So hopefully, the Resorts property will benefit from the opening of the Hard Rock. The Tropicana property has been just fine. It’s not a home run, it’s a double. It just sort of does the same thing year in and year out. It’s run really well. It’s contributed a nice amount of operating profit.

Nothing special about Atlantic City obviously in terms of the whole town. It’s struggling. Casinos are down to, I think, seven operating casinos. With Hard Rock, it will be eight. But again, you have Philadelphia building a new casino. And that might impact all of Atlantic City. But we’re fine, just doing fine..

Robert Meador

Alright, thank you..

Michael Weinstein Founder, Chairman & Chief Executive Officer

Well, thank you..

Operator

We have another question coming from the line of Jeffrey Kaminski with Family Office Consulting..

Jeffrey Kaminski

Hi. Good morning, gentlemen congratulations on a nice quarter.

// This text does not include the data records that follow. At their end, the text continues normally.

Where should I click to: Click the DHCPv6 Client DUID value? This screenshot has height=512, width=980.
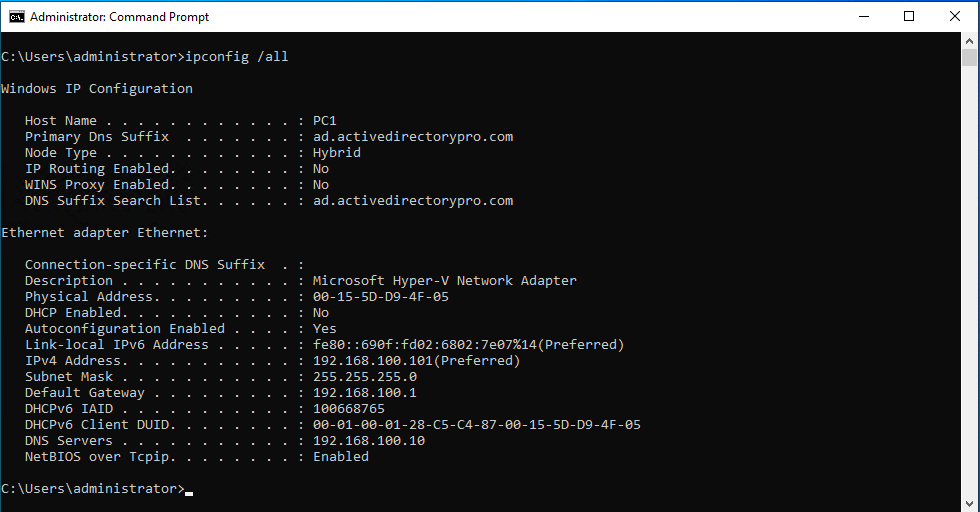point(476,425)
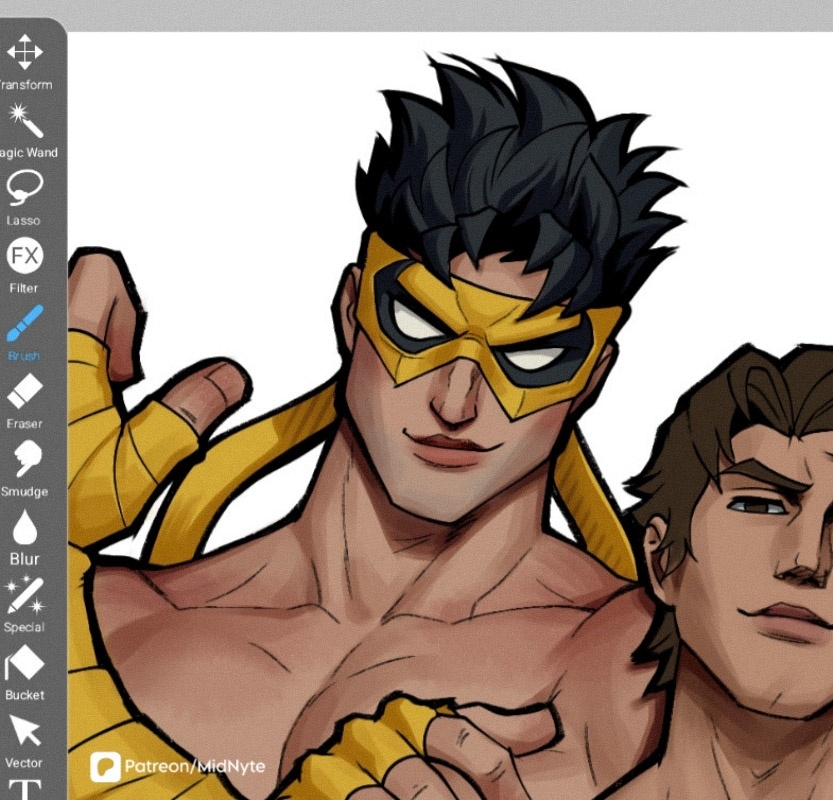Screen dimensions: 833x800
Task: Click the Patreon logo icon in watermark
Action: (x=105, y=767)
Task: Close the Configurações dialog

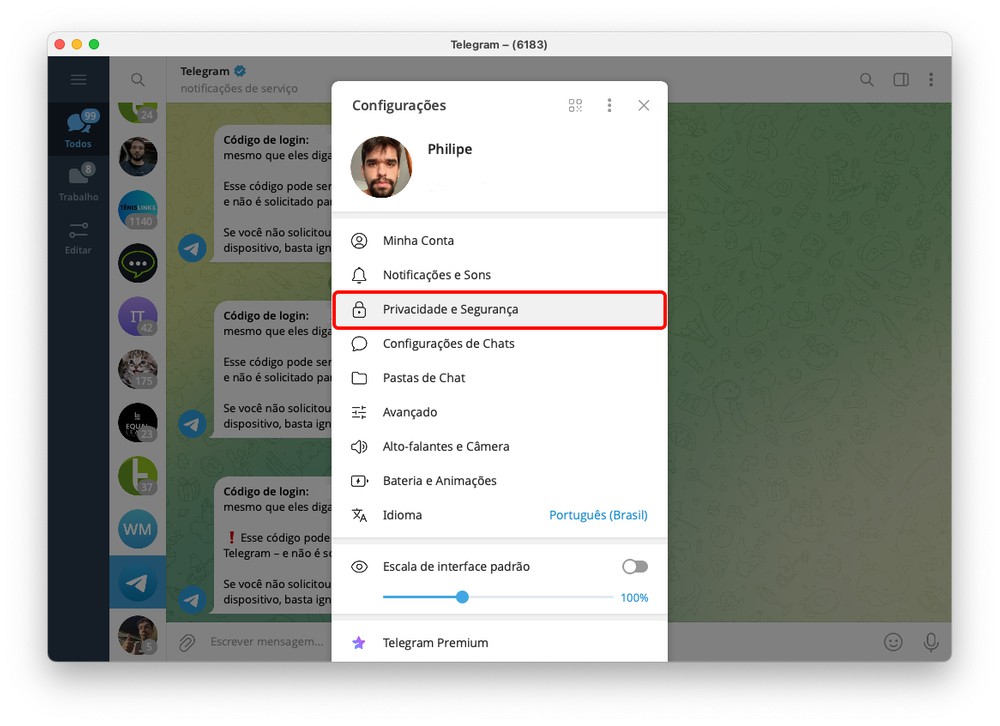Action: click(643, 105)
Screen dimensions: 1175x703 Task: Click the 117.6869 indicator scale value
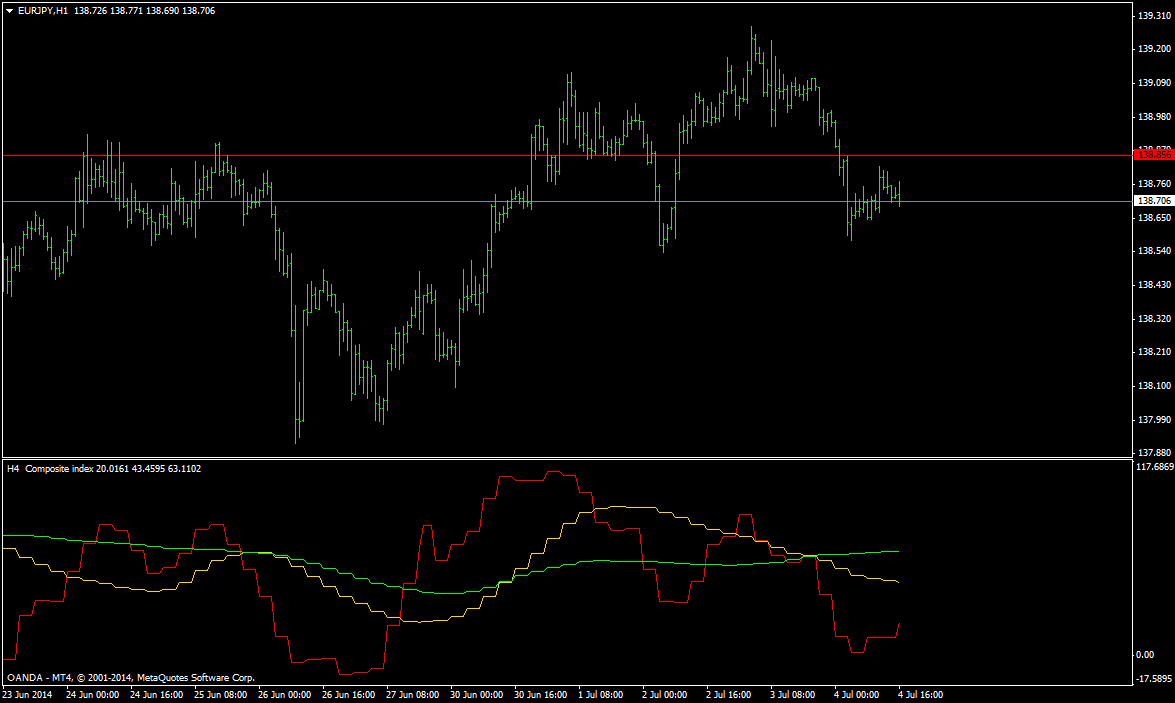click(1155, 466)
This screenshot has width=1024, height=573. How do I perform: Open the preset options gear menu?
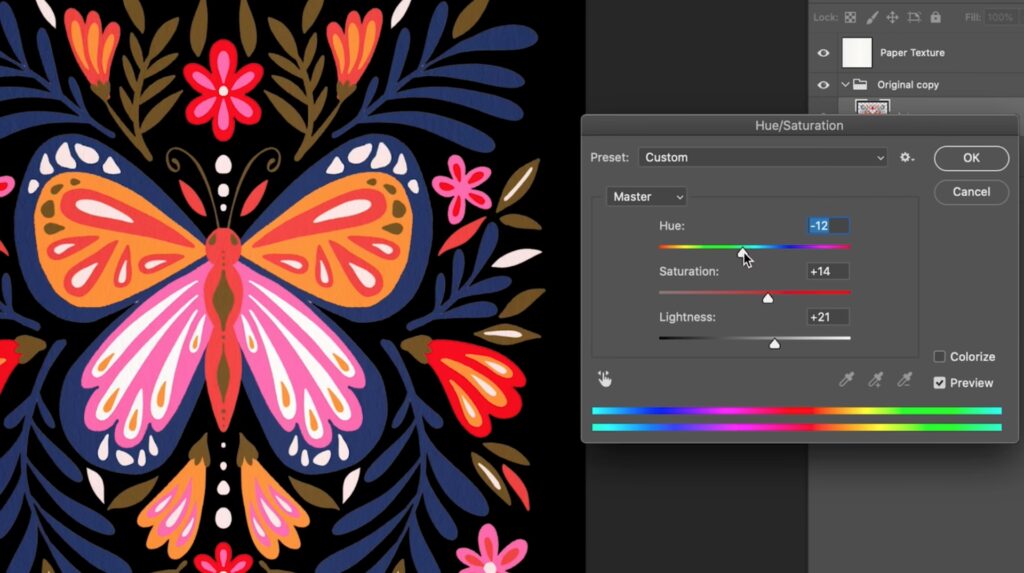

Just a question for you as a long-time shareholder, I know that you instituted a corporate buyback years ago as a safety net to be, for example, it’s not particularly liquid stock and that’s – how do you, a, plan to institute that buyback? Or perhaps pay a special dividend or something to reward shareholders? I was curious as to what’s.

Michael Weinstein Founder, Chairman & Chief Executive Officer

So part of the question came out garbled. But let me answer what I think I heard. The stock buyback that we put in place – first of all, we have bought back some 300,000 shares, 250,000 to 300,000 shares a few years ago from a deceased shareholder. That was when the stock was about $10, $11 a share.

But that’s three, four years ago, maybe as much as five.

When we made our purchase of our limited partnership position at the Meadowlands, it occurred to us sometime after that as we were becoming more confident that the likelihood of a casino license being issued to the northern part of New Jersey by the legislature, as we contain more confident, we said to ourselves, nobody is paying attention to what value of this could be.

And it may be at some point that a license is issued and it becomes a yawn and nobody is really aware of how much additionally we thought could be sitting out there for us. And we said, let’s institute a shareholders' buyback with that in mind.

That was done about 8 or 9 months for a referendum that was passed by the state legislature in New Jersey in 2016, which eventually failed. So given that it failed and that EBITDA is postponed for another day, the potential for that EBITDA until it gets back on the state legislature’s calendar, if it ever does, we decided to do nothing.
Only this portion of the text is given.